RECORDED DATA:
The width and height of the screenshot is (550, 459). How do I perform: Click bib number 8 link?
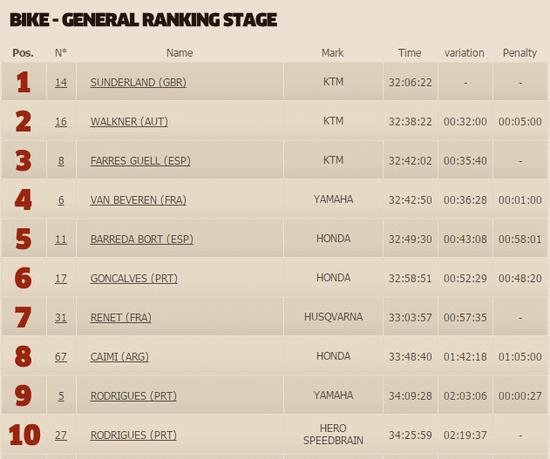(61, 161)
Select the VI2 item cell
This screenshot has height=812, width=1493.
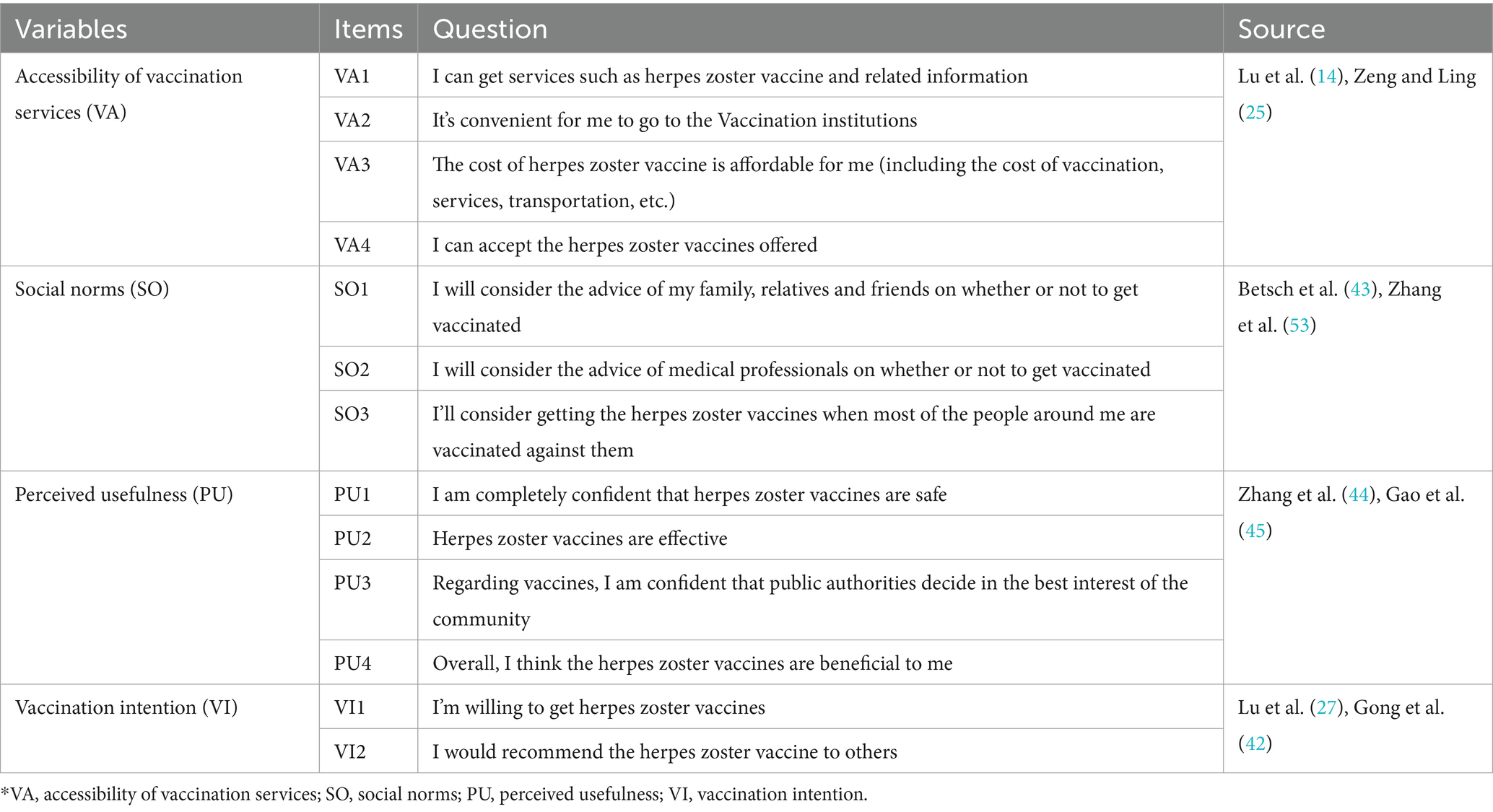tap(350, 752)
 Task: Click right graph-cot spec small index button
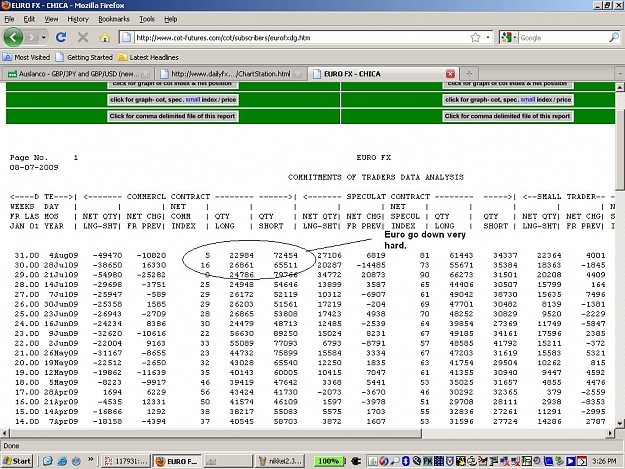tap(508, 100)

WHAT THE TASK ASKS: Reprint the listing above verbatim but drop the images.

TASK RESPONSE:
The width and height of the screenshot is (550, 459). How do I perform: Click bib number 8 link?
(61, 161)
Select the VI2 item cell
This screenshot has height=812, width=1493.
tap(350, 752)
 Task: Click right graph-cot spec small index button
tap(508, 100)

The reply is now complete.